▸ **Challenge**
Transcribe, word for word, the passage of the May music showcase review from "Two days after" up to and including "Poor old Liz.".

▸ **Selected excerpt**
⁂

Two days after the Silver Jubilee in 1977, The Sex Pistols took a boat along the Thames and performed, illegally, as they passed Westminster and the Houses Of Parliament. This year the Queen is being treated to a concert featuring JLS and Jessie J. Poor old Liz.
This is part two of our May showcase featuring Ian Edwards, Another Costume Party, Evol, King the Native, Birdeatsbaby, The Basis, River Jumpers, Bleak Falls, Carmen Reumers, Tay Devenny, Dirty Leaves, Candela and The Vindickers.
Ian Edwards – Now That It’s Over
The subject of countless gags and memes across the internet, the friend-zone is a place more feared than Baghdad or Bogota. Populated by nice guys, imprisoned by clueless girls with more looks than sense, it’s the inspiration behind ‘Now That It’s Over’ by Ian Edwards, a married man who must fear no longer. Instantly catchy with Edward’s distinct vocals atop a pop-rock backing, the track begins with an almost hardcore beat and vibe that makes you wanna move. Despite its context, ‘Now That It’s Over’ has a feeling of bouncy optimism that really lifts the spirit. A perfect summer drive anthem.
Influenced by: U2, The Killers, Annie Lennox, Chuck Berry, Cat Stevens
Another Costume Party – When You Came In
Jumping in with a twanging bassline eventually joined by sweet melody and harmonic vocals, ‘When You Came In’ in by Another Costume Party is a sea of misleading calm dotted with moments of chaos. In a lot of ways that band seem out of their time, but with quite apparent similarities to bands like Incubus they also appear very much at home in the present as well. Frontman Graham Dunn’s vocals seem to surf the rough vibe of the music that surrounds them, often echoing and sometimes seeming very much in the background. Overall ‘When You Came In’ is very typical of the band, with an arty, indie sound you won’t find with many other acts.
Influenced by: Incubus, The xx, Nero, Bombay Bicycle Club, The Strokes
Evol – Reflection
Written in the heart of darkness, ‘Reflection’ is the meeting of both sides of one mind. As Jekyll loses his grip on Hyde, the artist’s bad side is given the chance to speak its mind, highlighting failures and insecurities as only an alter-ego can. Dripping with self loathing, ‘Reflection’ is pretty savage, a no holds barred attack on what Sam sees when he looks in the mirror. Production-wise the track has a very schizophrenic vibe, with several different but identical voices harking at each other. Raw and flawed in a deliberate way, ‘Reflection’ is highly relatable, no matter who’s listening.

⁂

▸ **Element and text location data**
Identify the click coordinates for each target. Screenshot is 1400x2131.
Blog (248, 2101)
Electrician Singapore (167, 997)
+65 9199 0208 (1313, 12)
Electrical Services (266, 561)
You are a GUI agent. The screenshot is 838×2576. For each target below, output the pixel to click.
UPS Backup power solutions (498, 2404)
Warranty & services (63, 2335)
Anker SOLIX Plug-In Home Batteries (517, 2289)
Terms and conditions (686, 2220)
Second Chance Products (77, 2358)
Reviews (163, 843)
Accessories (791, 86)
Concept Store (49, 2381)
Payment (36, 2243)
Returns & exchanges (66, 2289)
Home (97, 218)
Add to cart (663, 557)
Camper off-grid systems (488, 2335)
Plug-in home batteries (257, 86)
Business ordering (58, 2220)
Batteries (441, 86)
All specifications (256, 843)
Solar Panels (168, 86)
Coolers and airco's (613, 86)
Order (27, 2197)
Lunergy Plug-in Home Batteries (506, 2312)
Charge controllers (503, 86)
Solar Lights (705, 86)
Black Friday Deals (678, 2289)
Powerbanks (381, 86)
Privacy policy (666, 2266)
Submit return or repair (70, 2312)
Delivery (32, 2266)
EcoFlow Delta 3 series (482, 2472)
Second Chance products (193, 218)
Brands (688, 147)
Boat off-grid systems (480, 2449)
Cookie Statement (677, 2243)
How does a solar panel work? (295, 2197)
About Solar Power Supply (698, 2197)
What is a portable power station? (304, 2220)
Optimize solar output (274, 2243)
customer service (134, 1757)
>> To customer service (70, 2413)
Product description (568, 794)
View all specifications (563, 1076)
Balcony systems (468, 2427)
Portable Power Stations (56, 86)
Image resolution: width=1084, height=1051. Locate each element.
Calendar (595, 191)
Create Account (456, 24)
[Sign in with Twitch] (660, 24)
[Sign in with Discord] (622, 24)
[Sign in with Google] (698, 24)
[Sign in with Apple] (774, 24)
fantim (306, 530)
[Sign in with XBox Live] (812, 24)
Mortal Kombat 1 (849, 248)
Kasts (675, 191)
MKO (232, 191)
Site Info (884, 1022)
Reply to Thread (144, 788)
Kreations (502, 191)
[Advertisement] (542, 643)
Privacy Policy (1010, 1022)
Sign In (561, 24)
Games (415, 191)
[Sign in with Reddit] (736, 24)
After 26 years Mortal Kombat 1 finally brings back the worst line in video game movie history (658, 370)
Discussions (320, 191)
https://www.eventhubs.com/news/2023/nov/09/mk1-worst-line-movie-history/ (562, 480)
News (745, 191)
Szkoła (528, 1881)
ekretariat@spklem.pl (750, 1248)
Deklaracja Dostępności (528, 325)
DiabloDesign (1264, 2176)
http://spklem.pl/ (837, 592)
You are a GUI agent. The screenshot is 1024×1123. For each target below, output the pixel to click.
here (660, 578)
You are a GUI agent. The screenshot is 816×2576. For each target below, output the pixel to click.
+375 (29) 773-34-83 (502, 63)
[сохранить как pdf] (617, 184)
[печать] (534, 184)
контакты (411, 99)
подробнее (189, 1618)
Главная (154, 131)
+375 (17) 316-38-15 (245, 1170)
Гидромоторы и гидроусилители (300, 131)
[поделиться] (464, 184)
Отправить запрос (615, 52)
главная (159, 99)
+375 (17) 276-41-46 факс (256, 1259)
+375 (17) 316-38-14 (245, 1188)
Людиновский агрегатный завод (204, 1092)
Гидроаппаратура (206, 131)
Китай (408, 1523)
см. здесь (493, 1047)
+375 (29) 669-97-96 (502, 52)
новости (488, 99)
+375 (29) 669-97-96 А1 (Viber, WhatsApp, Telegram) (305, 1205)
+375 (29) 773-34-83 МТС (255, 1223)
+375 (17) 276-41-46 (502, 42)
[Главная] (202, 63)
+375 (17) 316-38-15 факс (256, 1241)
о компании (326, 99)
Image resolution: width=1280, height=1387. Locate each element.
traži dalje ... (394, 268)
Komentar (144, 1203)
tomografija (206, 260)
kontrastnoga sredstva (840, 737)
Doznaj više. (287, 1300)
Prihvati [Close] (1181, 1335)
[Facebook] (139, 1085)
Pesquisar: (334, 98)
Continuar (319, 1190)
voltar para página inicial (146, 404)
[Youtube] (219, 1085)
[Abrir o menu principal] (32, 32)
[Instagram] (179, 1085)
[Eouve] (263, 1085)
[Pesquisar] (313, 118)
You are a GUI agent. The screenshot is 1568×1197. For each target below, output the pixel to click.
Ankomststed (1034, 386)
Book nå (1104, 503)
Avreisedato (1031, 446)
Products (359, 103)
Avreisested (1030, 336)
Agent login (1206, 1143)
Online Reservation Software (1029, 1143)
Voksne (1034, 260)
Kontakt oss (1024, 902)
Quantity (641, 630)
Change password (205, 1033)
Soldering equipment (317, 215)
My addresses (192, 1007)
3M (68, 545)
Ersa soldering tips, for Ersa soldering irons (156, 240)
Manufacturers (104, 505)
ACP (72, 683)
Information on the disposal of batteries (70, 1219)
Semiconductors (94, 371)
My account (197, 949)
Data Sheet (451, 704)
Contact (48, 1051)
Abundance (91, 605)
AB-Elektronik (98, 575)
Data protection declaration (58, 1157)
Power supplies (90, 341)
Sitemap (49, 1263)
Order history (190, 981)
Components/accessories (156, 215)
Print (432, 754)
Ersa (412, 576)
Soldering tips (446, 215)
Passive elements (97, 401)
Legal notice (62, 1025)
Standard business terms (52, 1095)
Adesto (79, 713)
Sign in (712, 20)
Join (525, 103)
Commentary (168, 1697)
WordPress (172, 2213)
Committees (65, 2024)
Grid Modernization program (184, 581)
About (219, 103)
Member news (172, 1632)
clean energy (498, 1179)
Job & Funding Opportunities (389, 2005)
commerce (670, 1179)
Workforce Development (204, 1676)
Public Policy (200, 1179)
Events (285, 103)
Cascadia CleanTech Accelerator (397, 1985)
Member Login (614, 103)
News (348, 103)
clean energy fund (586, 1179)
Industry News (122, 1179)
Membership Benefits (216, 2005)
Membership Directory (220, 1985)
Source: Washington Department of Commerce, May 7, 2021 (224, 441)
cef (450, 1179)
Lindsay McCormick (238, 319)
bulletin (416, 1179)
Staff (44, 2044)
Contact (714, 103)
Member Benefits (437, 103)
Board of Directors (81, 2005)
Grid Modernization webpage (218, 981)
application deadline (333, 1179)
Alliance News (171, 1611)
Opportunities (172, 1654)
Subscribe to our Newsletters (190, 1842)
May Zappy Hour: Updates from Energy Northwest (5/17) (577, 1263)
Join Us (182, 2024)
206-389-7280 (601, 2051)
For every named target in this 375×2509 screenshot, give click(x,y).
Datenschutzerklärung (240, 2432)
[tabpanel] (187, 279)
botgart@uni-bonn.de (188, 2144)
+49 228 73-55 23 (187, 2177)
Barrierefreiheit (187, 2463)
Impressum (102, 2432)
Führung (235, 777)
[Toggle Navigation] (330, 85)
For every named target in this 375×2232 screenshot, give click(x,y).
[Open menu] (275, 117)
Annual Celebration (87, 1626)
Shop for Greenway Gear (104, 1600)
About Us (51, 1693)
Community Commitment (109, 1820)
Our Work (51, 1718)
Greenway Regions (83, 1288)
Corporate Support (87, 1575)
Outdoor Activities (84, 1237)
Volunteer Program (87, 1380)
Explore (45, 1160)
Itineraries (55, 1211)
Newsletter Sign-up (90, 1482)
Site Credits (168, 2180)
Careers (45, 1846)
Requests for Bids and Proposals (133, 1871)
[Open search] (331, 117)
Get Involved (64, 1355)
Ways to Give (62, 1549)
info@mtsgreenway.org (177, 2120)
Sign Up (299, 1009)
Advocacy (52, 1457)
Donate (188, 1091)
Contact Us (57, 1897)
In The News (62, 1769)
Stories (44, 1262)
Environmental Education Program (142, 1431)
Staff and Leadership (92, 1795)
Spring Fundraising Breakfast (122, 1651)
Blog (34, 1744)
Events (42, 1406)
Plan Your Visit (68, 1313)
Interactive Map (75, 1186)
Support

⁂

▸ **Reply**
Two days after the Silver Jubilee in 1977, The Sex Pistols took a boat along the Thames and performed, illegally, as they passed Westminster and the Houses Of Parliament. This year the Queen is being treated to a concert featuring JLS and Jessie J. Poor old Liz.